I need to find the bandwidth available at a particular time. The code must be developed in Visual C++ or in .Net family . If anyone knows how, please help me out.

+11  A: 

The only way to check your bandwidth is to actually try to use it, i.e. by downloading a file from somewhere else and measuring the throughput.

Even then it'll only be an approximation, because other network effects will affect the results:

  • latency
  • asymmetric upload / download
  • other traffic
Alnitak
+ make sure you auto generate file URL each time to prevent caching.
Totophil
if he's downloading the file himself from his own code then cacheing won't be an issue
Alnitak
Though if you use HTTP to download, you might be caught by a transparent proxy, thus the URL should contain a random part to prevent any cache hits.
Raynet
so long as the transparent proxy is at the other end of the nearest link that's a _good_ thing - it would eliminate far-end bandwidth limitations from the measurement.
Alnitak
+1  A: 

Checking the bandwidth will be tricky even by using it. if you try to download data from remote machine X for example and you estimate a figure of N Kbs then how will you know whether that's your bandwidth limitation or the limitation of remote machine X's connection?
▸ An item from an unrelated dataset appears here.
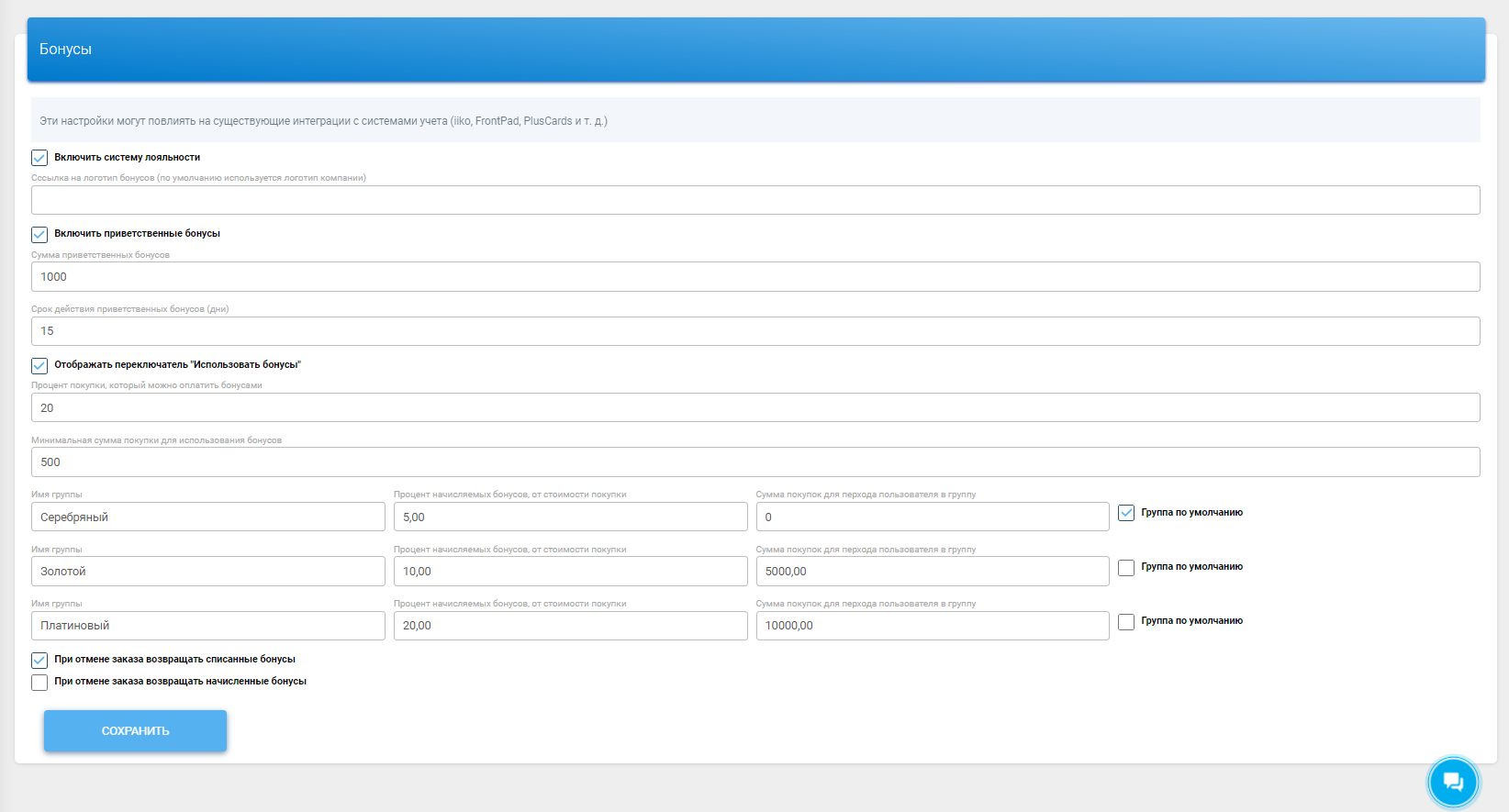Viewport: 1509px width, 812px height.
Task: Click the Золотой purchase threshold field 5000,00
Action: tap(932, 572)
You'd need to start simultaneous downloads (or uploads if that's the direction you want to measure) with several remote machines simultaneously and keep increasing the load until the throughput stops increasing.
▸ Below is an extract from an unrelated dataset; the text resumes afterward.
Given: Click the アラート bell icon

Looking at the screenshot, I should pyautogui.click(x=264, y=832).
But as Alnitak said you still won't know what other factors might be affecting the result. Is some other process on your machine using the connection for example? or is the kid next door piggybacking on your wireless LAN and stealing your bandwidth? Maybe that's what you're trying to find out!

Paul Mitchell
+1  A: 

If you mean the current network utilisation, you can call

DeviceIoControl(hDevice, OID_GEN_STATISTICS, ...)

on Vista and above to get the device-specific information. Otherwise, call GetIpStatisticsEx for system-wide information or use WMI's Win32_PerfRawData_Tcpip_NetworkInterface.

Trying to get the "available" bandwidth by attempting to saturate the connection is not a sensible or reliable measure. Just try some of the online speed tests available, and consider that it involves non-scalable bandwidth, and is susceptible to congestion control, QoS and traffic shaping.